Sherlock audit certificates
Problem Description
Comply Advantage (CA) provides PDF certificates for individual searches and currently we manually store those certificates in S3 and Google Drive for audit purposes.
This proposal will automate the process of storing those certificates from Sherlock.
Requirements
- Search and hit certificates should be stored in S3 and google drive.
Background
CA search certificates are PDF documents that summarize the results of one particular search performed on CA. It contains the details about the search itself (e.g. search term, date created, types...) and a list of matches with some details (relevance, status, risk level...). This type of certificate is available both through CA web interface and CA's API.
Another PDF certificate type available on CA is the "entity certificate" which offers more information for each search match, including comments made on the CA platform. This type of certificate it's only available through the CA web interface.

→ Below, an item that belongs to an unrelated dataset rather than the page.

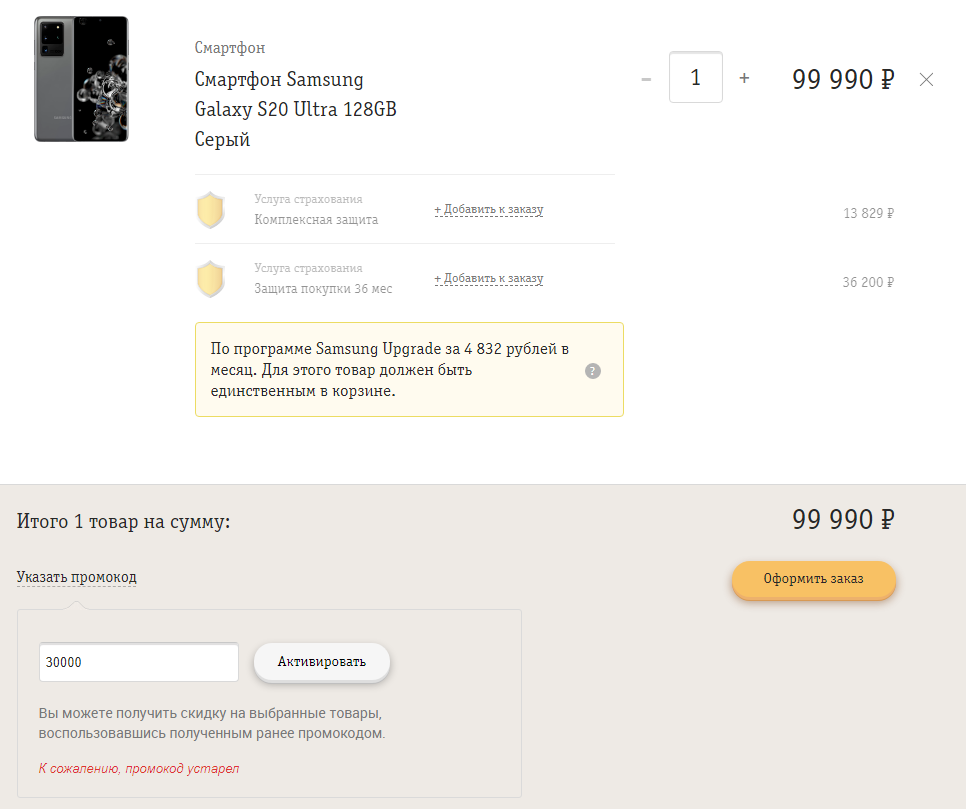Click the promo code expired error message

Currently search certificates are uploaded to Google Drive along the rest of the client's documentation on "the client's file" (a directory inside one of multiple "CLIENT DOCUMENTATION - XXX" shared folders on Google Drive) as part of a manual procedure and almost exclusively as part of the the onboarding process. Certificates are kept for audit of the performed screening.
To get the certificate into the client's file the PDF is manually downloaded from CA (which often requires reassigning the case on CA momentarily), change the file's name and upload it to the corresponding location on Google Drive.

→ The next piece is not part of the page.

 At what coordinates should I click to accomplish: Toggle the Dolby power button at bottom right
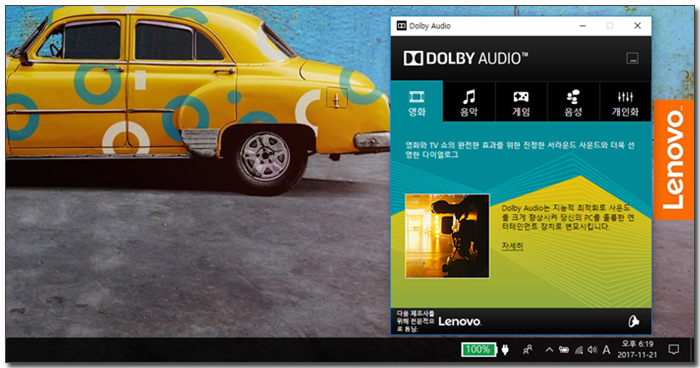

To keep more complete records for audit purposes and avoid the time consuming manual downloading/uploading we'd like to automate the procedure and not restrict it to only recently onboarded clients.
Solution
Sherlock will be responsible for retrieving the certificates from Comply Advantage’s API, uploading them to S3 and sending a request to the file upload service for uploading it to Google Drive.
At what point of the lifecycle of the search/hit will the certificates be uploaded it's yet to be fleshed out with the product and compliance teams.
The most basic approach would be to generate a new search certificate every time there's a status update detected in Sherlock. In that case a certificate URL would be requested to CA's API and then uploaded to Google Drive using the file upload service.
Extra rules on top of this basic mode of operation shouldn't further complicate the design as long as all the information is available to Sherlock.
To store the certificates we'll split the implementation in two stages:
- The certificates will get uploaded to S3 by sherlock and allowed users will be able to download them through sherlock's admin interface.
- The certificates will be uploaded to google drive using the file upload service.
Alternatives
N/A
Caveats
- Currently CA doesn't offer a way to export hit certificates through their API. It's still not clear if that would completely block this feature or a first version with only search certificates will already add value to the involved teams.
Operation
This feature won't change current operation of Sherlock.
Security Impact
Certificates uploaded to S3 from Sherlock will only be accessible through the admin interface leveraging django's permissions system.
Certificates uploaded to Google Drive should be only accessible to those who would have access to the client's folder in regular Google Drive operation. This is assured by the Uploads Service.
Developer Impact
N/A
Deployment
We have to make sure Sherlock has access to the file uploads service for this feature to be correctly deployed.
Dependencies
This feature depends on access to CA API which is already at its core and access to the file uploads service.